## EXERCISE INPUT
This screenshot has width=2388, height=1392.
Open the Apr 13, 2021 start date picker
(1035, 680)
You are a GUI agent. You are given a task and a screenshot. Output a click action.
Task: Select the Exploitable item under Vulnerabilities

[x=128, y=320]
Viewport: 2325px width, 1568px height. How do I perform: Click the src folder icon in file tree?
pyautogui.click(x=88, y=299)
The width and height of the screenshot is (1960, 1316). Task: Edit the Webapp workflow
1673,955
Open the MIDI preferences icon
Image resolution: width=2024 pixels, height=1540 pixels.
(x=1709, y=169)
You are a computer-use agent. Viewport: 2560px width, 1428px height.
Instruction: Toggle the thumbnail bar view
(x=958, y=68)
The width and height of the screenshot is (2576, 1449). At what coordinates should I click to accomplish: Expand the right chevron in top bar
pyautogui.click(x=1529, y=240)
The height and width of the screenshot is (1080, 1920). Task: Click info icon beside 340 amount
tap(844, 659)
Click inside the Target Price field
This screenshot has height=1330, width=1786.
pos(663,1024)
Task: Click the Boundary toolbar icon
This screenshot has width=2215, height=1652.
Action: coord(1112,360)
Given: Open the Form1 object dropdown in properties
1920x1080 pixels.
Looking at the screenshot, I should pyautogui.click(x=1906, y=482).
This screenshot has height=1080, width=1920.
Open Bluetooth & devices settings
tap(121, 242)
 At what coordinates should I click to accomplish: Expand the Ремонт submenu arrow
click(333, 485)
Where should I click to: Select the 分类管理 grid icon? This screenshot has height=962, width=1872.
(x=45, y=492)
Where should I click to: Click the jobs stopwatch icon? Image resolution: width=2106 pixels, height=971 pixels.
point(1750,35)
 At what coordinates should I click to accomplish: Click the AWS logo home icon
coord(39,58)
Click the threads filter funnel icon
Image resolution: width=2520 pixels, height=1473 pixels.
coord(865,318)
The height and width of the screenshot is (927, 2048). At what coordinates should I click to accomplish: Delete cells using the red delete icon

## REQUIRED ACTION
Within this material, how many lines include the word "agent"? State only the number.

## RESULT FOR THIS EXERCISE
2